Relocation also cut domestic workers off from their clients. High-rise residents no longer lived near the wealthier households that had previously employed them, making finding work harder and commutes longer in areas poorly served by public transport.
“Part-time workers, who had structured their hours around their children’s school day because they had no other option, earned an average of under Rs13,000 a month.”
Night Work and the Double Shift
8 of the 45 respondents had experience of night work, 6 regularly. All but one worked in hospitality. None described it as a choice. The physical toll was compounded by the fact that domestic responsibilities did not pause for night shifts. One respondent, a cook who finished at 10.30pm or later, returned home to carry out laundry and housework before starting again. Another, who occasionally worked nights, found it impossible to sleep during the day because her children would wake her.
“Women will need time to recover,” one respondent said, “but instead she will do all of the other work in the house and go back to work the next night.” Night work also carried a social cost. Marium, for instance, turned down shifts at hotels in Mount Lavinia and Bentota because returning after midnight would invite community judgement.
A One-sided Lack of Time
21 of the 45 respondents were solely responsible for both cooking and housework, with no support from anyone else in the household. 28 did all the cooking alone; 28 did all the housework alone. Husbands and sons were consistently described as unwilling or considered culturally exempt. “He’s a boy so he doesn’t do much,” a respondent said. This sentiment appeared, in various forms, across multiple interviews.
One respondent worked the same shifts as her husband at a tea packing factory, both days and nights, beginning at 8am and finishing the following day at 7am. When the shift ended, he went to sleep. She went to the market, came home, did the laundry, and cooked, because otherwise there would be nothing for the children when they returned from school. By the time she slept, it was 2pm.

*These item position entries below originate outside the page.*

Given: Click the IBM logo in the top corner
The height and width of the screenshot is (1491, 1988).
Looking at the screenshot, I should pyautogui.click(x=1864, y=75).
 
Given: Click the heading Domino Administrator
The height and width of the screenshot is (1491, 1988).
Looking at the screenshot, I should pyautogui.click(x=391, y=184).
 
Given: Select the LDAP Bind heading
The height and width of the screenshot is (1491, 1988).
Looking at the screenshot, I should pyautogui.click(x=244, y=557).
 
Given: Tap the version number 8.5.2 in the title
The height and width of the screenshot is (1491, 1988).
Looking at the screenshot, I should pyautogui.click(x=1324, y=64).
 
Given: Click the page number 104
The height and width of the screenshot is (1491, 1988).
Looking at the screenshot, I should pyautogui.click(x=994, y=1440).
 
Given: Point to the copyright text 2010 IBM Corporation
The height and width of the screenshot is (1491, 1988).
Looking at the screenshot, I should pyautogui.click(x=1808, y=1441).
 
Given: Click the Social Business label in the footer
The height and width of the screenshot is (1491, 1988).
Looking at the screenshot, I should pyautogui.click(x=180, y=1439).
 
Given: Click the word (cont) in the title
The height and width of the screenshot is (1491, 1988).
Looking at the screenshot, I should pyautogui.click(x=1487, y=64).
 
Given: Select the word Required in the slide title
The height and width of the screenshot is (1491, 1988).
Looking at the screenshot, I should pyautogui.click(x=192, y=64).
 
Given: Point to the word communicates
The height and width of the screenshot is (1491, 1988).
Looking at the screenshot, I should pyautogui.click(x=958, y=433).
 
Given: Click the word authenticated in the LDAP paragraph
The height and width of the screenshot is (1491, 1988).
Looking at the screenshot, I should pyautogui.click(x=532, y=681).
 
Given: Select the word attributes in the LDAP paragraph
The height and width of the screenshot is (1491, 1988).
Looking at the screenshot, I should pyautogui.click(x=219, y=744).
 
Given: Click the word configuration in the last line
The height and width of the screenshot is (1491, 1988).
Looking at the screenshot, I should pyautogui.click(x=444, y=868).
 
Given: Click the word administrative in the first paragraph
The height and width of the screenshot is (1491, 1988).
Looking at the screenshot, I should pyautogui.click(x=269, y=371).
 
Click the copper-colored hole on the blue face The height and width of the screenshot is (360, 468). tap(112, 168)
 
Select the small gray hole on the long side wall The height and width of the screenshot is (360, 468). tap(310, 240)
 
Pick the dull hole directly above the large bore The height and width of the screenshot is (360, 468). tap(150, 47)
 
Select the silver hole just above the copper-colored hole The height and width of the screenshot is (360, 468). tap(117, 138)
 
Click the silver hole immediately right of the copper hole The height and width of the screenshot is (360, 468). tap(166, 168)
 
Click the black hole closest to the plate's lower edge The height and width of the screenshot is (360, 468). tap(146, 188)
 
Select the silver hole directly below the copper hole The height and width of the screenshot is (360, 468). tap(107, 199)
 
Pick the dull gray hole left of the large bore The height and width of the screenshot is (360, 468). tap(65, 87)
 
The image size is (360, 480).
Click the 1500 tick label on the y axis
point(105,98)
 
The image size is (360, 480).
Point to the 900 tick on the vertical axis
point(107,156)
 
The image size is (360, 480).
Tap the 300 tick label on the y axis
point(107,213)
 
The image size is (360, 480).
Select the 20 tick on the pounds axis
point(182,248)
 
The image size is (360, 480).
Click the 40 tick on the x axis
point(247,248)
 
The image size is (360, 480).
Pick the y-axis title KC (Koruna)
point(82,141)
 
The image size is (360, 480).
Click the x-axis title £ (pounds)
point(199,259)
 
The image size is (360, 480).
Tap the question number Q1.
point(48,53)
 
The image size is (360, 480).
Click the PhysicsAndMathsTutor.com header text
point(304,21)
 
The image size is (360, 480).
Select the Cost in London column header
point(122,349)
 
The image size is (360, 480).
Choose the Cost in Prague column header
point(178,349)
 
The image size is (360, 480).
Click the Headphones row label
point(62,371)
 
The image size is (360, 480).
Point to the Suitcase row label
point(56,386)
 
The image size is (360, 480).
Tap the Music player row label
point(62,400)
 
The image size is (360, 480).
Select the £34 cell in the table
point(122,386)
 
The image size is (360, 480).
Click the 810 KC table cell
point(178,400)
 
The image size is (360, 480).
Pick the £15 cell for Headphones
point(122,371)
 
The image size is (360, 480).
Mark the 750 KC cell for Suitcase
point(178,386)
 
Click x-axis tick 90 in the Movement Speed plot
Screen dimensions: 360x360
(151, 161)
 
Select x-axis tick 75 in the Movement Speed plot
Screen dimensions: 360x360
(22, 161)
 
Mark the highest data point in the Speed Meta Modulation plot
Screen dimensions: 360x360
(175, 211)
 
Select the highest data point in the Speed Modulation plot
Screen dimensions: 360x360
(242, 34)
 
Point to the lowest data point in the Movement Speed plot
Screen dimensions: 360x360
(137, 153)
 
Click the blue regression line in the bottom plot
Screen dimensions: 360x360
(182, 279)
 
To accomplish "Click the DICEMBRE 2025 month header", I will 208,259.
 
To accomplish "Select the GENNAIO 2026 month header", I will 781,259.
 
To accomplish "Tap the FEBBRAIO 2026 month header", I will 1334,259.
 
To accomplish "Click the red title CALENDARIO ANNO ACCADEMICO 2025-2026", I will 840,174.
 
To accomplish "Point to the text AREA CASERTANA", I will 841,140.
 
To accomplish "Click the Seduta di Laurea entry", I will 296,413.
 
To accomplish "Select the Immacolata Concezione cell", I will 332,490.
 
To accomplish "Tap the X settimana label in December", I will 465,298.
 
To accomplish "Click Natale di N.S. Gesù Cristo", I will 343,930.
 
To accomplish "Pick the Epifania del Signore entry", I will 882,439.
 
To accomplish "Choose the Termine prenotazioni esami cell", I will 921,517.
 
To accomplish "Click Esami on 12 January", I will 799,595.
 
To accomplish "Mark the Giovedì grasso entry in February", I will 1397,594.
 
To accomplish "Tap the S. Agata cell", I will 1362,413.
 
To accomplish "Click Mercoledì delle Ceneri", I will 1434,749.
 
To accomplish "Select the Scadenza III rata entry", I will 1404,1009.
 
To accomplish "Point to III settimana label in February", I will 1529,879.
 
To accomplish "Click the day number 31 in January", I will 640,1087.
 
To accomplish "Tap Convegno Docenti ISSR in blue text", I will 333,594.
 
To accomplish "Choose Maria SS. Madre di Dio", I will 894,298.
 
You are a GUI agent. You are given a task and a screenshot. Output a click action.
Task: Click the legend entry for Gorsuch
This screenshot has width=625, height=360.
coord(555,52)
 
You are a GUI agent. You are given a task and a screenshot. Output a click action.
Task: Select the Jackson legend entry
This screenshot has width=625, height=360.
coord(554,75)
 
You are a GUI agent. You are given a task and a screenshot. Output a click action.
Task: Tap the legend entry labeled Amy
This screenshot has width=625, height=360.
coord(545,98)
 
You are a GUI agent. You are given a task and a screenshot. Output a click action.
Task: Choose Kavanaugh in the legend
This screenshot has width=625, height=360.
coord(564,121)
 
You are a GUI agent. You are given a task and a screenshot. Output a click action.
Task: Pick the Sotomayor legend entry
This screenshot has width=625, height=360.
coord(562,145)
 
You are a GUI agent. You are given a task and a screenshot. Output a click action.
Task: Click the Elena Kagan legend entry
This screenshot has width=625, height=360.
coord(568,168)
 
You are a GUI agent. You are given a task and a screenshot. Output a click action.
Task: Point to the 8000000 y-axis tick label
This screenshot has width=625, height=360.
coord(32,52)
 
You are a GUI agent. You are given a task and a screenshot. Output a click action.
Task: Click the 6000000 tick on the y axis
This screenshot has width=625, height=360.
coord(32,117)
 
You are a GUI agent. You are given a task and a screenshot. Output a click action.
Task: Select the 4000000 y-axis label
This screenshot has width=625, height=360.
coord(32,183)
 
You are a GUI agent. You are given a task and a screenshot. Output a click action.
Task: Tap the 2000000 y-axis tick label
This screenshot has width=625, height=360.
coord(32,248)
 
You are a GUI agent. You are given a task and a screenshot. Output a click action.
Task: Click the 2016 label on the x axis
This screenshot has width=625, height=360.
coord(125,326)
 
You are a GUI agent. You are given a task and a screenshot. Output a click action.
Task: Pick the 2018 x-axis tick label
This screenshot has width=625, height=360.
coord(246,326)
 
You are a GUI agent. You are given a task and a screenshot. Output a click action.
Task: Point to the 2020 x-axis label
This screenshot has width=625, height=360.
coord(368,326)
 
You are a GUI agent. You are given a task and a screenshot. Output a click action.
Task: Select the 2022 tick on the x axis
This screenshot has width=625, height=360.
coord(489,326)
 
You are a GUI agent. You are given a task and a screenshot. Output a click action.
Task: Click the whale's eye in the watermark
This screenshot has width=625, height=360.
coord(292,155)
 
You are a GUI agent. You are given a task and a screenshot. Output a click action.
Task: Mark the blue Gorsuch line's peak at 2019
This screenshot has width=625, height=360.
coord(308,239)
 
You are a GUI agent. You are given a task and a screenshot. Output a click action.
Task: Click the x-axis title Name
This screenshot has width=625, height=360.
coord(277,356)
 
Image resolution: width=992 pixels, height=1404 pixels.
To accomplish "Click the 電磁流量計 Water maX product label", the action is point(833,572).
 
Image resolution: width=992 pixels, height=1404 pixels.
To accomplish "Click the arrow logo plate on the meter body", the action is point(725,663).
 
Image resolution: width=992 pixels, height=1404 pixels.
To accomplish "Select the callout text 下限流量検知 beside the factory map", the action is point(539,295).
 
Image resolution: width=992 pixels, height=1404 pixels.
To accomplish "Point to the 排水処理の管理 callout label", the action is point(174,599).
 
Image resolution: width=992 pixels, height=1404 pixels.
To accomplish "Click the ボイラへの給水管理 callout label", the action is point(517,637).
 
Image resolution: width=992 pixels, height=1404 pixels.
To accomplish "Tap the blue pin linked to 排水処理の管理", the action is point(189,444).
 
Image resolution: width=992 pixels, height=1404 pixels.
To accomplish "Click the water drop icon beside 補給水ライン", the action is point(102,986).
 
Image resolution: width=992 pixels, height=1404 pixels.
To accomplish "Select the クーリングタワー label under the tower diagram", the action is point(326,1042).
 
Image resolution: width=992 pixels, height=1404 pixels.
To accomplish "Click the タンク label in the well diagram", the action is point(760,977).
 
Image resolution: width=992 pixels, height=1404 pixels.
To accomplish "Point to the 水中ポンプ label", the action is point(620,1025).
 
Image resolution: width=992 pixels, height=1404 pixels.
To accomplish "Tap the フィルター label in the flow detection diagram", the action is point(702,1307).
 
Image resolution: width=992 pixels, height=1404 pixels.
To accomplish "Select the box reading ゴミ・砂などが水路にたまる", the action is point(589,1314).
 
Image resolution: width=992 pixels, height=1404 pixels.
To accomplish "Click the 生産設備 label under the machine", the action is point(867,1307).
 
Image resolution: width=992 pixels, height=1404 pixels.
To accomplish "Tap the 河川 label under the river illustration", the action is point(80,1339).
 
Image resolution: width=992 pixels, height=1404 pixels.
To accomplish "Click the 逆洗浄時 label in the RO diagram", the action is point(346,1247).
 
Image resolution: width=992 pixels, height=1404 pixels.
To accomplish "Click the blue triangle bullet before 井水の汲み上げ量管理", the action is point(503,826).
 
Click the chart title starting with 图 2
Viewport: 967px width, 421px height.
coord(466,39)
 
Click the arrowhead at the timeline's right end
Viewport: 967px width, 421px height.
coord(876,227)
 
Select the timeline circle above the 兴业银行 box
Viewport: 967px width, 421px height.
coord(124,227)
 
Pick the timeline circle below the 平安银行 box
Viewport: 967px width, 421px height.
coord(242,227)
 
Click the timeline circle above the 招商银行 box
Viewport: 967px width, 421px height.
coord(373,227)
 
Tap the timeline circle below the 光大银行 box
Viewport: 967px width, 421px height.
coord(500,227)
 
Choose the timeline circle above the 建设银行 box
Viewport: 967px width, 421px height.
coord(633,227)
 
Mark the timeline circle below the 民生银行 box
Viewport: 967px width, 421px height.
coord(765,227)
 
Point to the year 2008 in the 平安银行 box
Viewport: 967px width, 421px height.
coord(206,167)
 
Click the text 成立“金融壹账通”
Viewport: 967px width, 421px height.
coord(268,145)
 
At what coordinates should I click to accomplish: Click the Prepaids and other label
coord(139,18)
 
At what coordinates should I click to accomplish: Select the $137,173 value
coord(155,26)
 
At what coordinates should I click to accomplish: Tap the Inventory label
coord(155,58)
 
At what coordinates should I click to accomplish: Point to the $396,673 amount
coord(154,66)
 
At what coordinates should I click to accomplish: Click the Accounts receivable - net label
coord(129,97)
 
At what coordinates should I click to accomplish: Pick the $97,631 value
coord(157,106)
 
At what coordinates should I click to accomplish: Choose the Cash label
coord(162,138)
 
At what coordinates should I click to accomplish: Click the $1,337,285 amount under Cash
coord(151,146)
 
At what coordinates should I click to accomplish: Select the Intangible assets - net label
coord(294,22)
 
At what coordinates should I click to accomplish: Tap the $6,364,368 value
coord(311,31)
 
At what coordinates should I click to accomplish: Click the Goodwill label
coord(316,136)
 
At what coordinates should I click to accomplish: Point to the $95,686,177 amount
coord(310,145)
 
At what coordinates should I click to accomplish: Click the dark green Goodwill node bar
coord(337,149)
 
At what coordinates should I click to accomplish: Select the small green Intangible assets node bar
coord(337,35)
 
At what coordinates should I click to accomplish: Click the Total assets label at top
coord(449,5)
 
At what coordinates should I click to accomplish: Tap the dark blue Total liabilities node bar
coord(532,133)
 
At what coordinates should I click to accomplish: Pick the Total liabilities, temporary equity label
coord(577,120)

Most respondents got six or fewer hours of sleep a night. Only the highest-paid respondent in the study, Manjula, described being able to seek this time for herself. Earning Rs120,000 a month, she had recently started allowing herself the occasional book. “After I left my mother’s house,” she said, “there has not really been any time for me to spend for myself.”
What the Report Recommends
The report’s recommendations centre on treating care as infrastructure rather than a household obligation. It calls for community-based daycare centres with extended hours, staffed and managed by trained local residents.
The report also suggests expanding school meal programmes beyond Grade 5. Already, 19 of the 45 respondents had at least one child receiving a free school meal, which the Colombo Municipal Council supports with an allowance of Rs100 per child per meal. The report found such programmes have proven to be a rare source of income compatible with childcare.
Two respondents worked as meal servers at schools, earning as little as Rs300 a day, specifically because the hours aligned with the school day and the holidays aligned with their children’s. “That is why I go,” one said, “even for such a small amount. No one else would go work for such a small amount.”